Włoch Stefano Pirazzi z grupy Bardiani wygrał w Vittorio Veneto 17. etap kolarskiego Giro d'Italia. Liderem wyścigu pozostaje Kolumbijczyk Nairo Quintana z ekipy Movistar. Rafał Majka (Tinkoff-Saxo) utrzymał piąte miejsce w klasyfikacji generalnej.

Pirazzi zaatakował samotnie przed metą 208-kilometrowego odcinka, prowadzącego pagórkowatą trasą z Sarnonico do Vittorio Veneto i minimalnie wyprzedził czterech towarzyszy ucieczki: Belga Tima Wellensa (Lotto), który był już drugi w Monte Cassino na szóstym etapie, Australijczyka Jaya McCarthy'ego (Tinkoff-Saxo), Belga Thomasa De Gendta (Omega Pharma-Quick Step) i Włocha Matteo Montagutiego (AG2R). 

Było to trzecie zwycięstwo ekipy Bardiani Valvole, zaliczanej do drugiej dywizji, w tegorocznym wyścigu. Dla 27-letniego Pirazziego to największy sukces w karierze. "Odpowiedziałem tym, którzy mnie krytykowali" - podkreślił na mecie.                            

Piątka finiszujących pozostała na czele z 26-osobowej grupy, która skutecznie zaatakowała we wcześniejszej fazie rywalizacji, ok. 81. kilometra trasy. Faworyci spokojnie przyjechali na metę w peletonie ze stratą 15.36.

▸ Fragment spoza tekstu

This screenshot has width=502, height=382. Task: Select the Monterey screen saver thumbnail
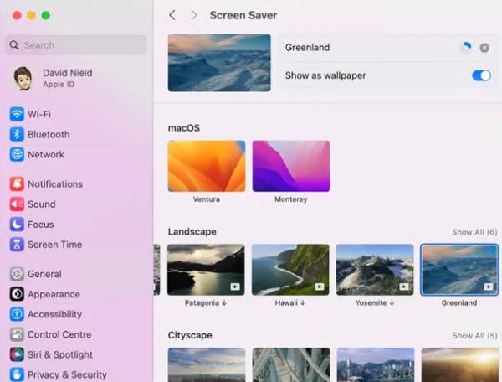point(291,167)
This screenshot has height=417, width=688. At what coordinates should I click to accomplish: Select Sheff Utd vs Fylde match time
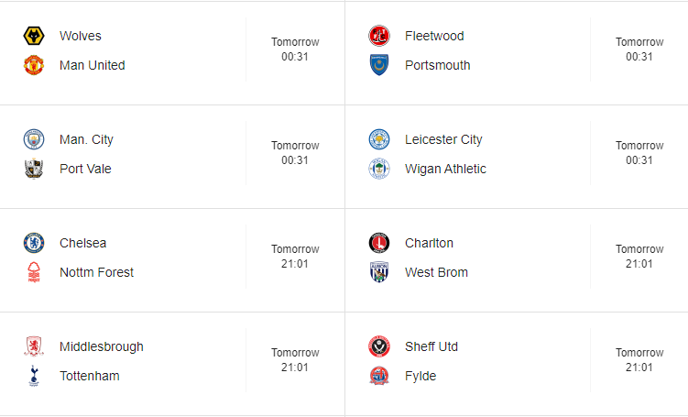tap(639, 360)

W czołówce klasyfikacji generalnej nie nastąpiły zmiany. Quintana wyprzedza rodaka Rigoberto Urana (Omega Pharma) o 1.41. Majka jest piąty ze stratą 3.28 do lidera.

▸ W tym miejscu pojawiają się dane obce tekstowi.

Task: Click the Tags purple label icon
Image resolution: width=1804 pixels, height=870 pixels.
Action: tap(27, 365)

Vittorio Venetto dziewiąty raz było miastem etapowym Giro d'Italia. Ostatnio kolarze finiszowali tu w 1988 roku, w dodatku dwa razy jednego dnia i były to etapy kończące wyścig, którego triumfatorem został Amerykanin Andy Hampsten. Poranne ściganie wygrał Szwajcar Urs Freuler, a popołudniową 43-kilometrową czasówkę Lech Piasecki w barwach grupy Del Tongo Colnago.

W czwartek Giro wraca w góry. Na trasie 18. etapu z Belluno do Panarotta (171 km) są m.in. premie na przełęczach San Pellegrino (1918 m n.p.m.) i Redebus (1457 m); do mety wyznaczonej na wysokości 1760 m prowadzi 16,8-kilometrowy podjazd o średnim nachyleniu 7,9 proc.